La película recuerda que la vida no se trata de lo que la especie humana creyó durante demasiado tiempo. No se trata del poder, la expansión, el dominio ni la supremacía. La vida se trata de equilibrio y conexión. Pero también de comprender que las batallas, cuando están en juego la existencia y la dignidad, deben lucharse para defender la paz. Que elegir la guerra como último recurso, cuando lo que se debate es la propia existencia y supervivencia, implica que lo vale todo. Que los recursos naturales son más que soberanía: son identidad, memoria y vínculo, y deben ser protegidos. Que destruirlos en nombre del desarrollo o la avaricia no es progreso, sino suicidio colectivo.
Avatar no es solo cine. Es advertencia, espejo y llamado. Una invitación urgente a decidir de qué lado de la red de la vida queremos estar antes de que solo queden cenizas, un llamado a la conciencia, a sabernos parte de un todo, integrarnos a ello y dejar de actuar bajo los principios de la guerra y la competencia. Reformularlo todo, recuperar las memorias de nuestros ancestros, honrar quienes fuimos antes de adorar a un solo Dios que entró con sangre. Unirnos a otras comunidades, latinoamericanas, por ejemplo, para hacer frente al nuevo imperialismo que se acompaña de la tecnología como brazo de control, castigo y observación permanente. Un llamado a resistir desde la paz, la comunión natural, la conciencia ancestral y, principalmente, desde mirar mares, bosques, montañas y a los otros como parte de uno mismo. También es una alerta sobre cómo es que la oposición, absorta en odio, ha mantenido un comportamiento continuo de pedir intervención norteamericana aunque ello pudiera implicar lo innombrable. Capaces de quemarlo todo, con tal de que deje de gobernar la presidenta Claudia Sheinbaum.

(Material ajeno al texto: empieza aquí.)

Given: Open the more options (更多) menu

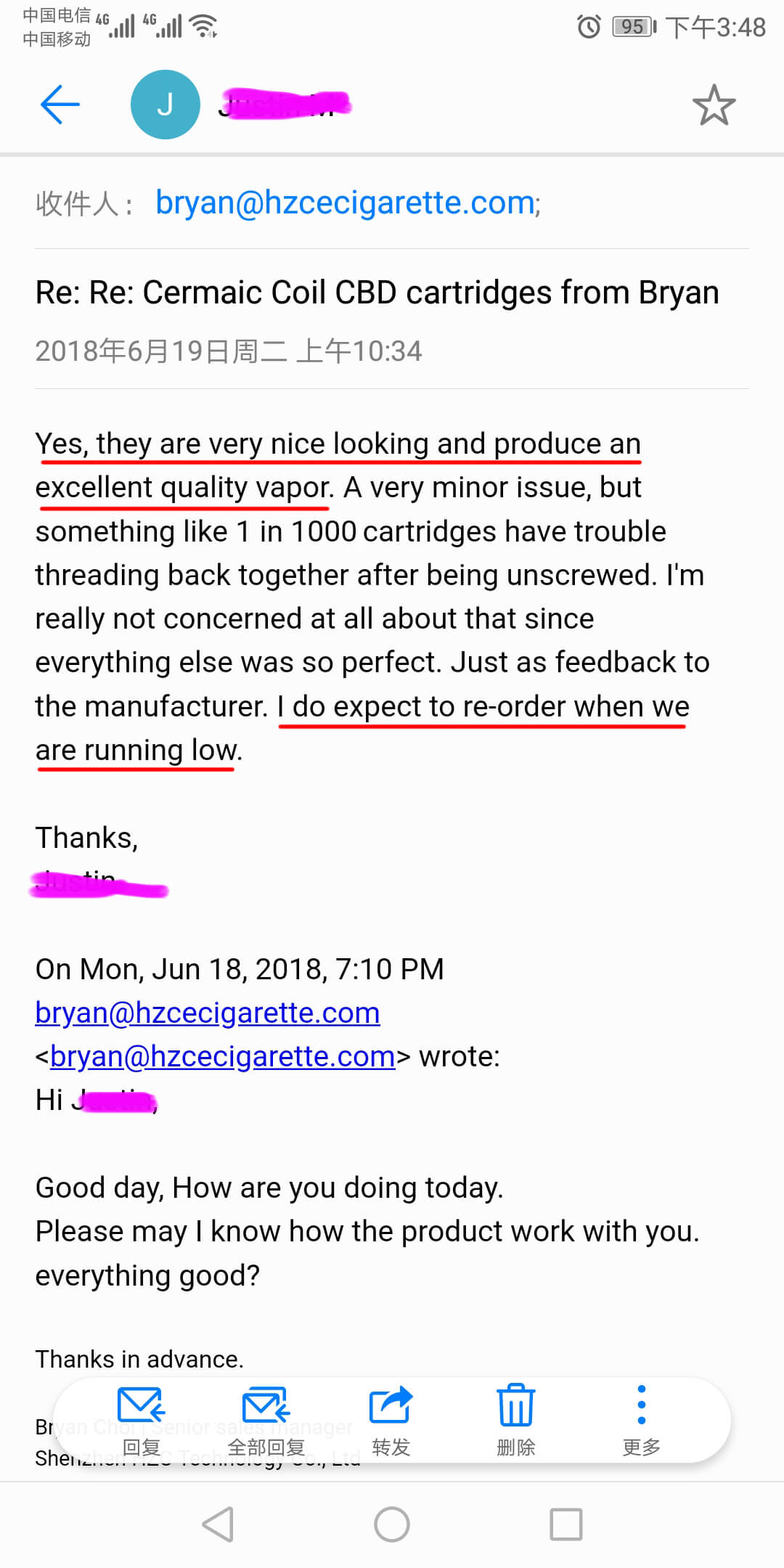Looking at the screenshot, I should [642, 1420].
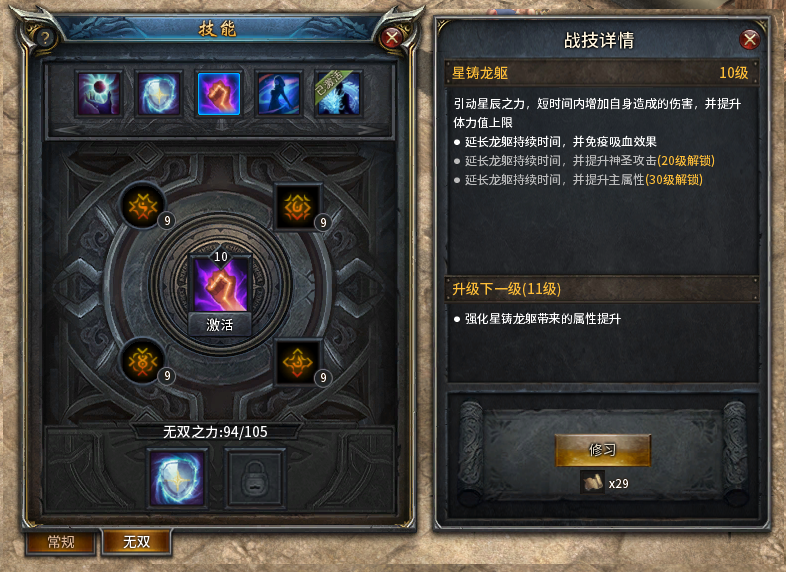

Aquí hay algunas de las conclusiones a las que fuimos arribando en en análisis de la trama pero la película es tan profunda, que no se agota con esta charla en la que tú también formas parte. En otro momento, escribiré en este espacio las reflexiones sobre la energía femenina, el peso de las mujeres en la supervivencia humana y, por supuesto, en las guerras. Aquella visión, norteamericanizada, sintética, destructiva, se antoja letal en la paradójica película norteamericana rebelde con la autoría de James Cameron, quien escribió en 1994 un guion inspirado en sus lecturas de ciencia ficción y un sueño recurrente sobre un bosque bioluminiscente, pero pospuso su producción hasta que la tecnología 3D y CGI estuviera lista para materializar su visión de Pandora y los Na’vi, estrenándose finalmente en 2009 como una épica de ciencia ficción con temas ecológicos y sociales profundos. Fuego y Cenizas es la última película, estrenada el 19 de diciembre de 2025.
Feliz y consciente año 2026, deseando conciencia, paz y conexión en los corazones de los generosos lectores que por un año más, engalanan este sitio con su visita.